黒き噂の辣腕社長は強がり契約妻に生涯愛を絶やさない
 しばらくした頃、ようやくお暇する時間になって安堵する。

「糸貫庵の方に顔を出してくるつもりだ」

 依都はどうするかと聞かれて、光毅さんに続いて立ち上がった。
 私の立場で仕事中の祖父母に会いに行くのは憚られるため、今のうちにこの辺りを見て回ろうと思う。

「由奈。たくさん話せてよかった。これから大変なるだろうけど、無理だけはしないでね」

「大丈夫だよ。お姉ちゃんも、幸せにね」

 由奈に見送られながら、ふたりで実家を後にした。

 館内へ入っていった光毅さんとは別れ、私はあらためて旅館を外から眺めていた。

 アルバイトとして初めて旅館に足を踏み入れたとき、ずいぶんと緊張したのを覚えている。
 支配人である祖父も女将の祖母も、ほかの従業員と同じように私に接した。孫だからといって決して甘やかさない。その厳しさに、身が引き締まる思いをしたのが懐かしい。
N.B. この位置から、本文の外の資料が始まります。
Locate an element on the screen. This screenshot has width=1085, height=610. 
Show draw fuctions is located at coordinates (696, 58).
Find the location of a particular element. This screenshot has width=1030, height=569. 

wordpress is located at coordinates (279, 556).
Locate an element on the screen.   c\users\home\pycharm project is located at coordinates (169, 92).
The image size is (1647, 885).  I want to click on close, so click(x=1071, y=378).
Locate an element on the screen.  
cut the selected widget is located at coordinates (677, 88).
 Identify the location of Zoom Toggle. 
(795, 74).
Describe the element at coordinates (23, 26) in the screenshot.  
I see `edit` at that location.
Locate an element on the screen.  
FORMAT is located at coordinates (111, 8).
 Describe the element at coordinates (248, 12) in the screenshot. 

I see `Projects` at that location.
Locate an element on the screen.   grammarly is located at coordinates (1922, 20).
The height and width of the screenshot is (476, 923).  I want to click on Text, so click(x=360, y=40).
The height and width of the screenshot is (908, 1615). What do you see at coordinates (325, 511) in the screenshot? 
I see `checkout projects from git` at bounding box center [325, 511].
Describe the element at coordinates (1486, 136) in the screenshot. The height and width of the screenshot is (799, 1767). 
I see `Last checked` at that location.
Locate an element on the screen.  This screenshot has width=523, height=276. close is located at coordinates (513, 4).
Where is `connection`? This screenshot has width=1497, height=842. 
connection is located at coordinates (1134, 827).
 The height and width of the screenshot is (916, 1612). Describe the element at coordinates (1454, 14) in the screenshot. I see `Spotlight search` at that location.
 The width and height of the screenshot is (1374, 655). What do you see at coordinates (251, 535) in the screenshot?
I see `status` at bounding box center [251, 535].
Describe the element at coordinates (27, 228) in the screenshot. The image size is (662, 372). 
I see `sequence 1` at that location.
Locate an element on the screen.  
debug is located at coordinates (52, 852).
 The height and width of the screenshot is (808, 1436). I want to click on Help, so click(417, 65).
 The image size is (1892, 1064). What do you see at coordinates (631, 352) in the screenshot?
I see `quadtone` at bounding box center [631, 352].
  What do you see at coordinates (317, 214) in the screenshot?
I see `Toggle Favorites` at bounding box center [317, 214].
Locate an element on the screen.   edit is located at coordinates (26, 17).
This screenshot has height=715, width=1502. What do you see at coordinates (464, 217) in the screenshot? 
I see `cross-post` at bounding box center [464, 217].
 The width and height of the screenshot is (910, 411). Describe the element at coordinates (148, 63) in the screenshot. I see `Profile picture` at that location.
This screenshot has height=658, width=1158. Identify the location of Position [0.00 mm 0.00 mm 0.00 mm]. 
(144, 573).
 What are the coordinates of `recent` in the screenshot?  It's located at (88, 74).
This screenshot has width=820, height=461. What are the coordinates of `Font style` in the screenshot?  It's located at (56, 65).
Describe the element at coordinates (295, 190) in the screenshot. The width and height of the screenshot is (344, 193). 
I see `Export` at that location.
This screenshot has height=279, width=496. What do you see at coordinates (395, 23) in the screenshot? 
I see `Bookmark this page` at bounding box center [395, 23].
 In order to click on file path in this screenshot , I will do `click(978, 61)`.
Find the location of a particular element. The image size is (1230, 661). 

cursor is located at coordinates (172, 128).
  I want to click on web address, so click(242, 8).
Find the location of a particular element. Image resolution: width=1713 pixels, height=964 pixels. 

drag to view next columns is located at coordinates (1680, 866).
 家族としてではなく従業員の立場になると、働く祖父母の姿は違って見えた。ふたりがいかに糸貫庵を大切にしているかが伝わってきたし、私もその力になりたいと強く願った。

 旅館の正面を通り過ぎ、関係者のみが入れる裏の方へと足を進めた。今日だけは入ってもいいと、事前に許可をもらっている。もちろん従業員の邪魔をするつもりはなく、ただ外から眺めるだけだ。

 空き瓶を出すあたりに近づき、そういえばよくここで休憩に入った大和と話をしたなと懐かしく思う。
 どうすれば糸貫庵を存続させられるのか。今となってはその努力は無駄になったのかもしれないが、少ない経験値で必死に考えて奔走する時間は充実していた。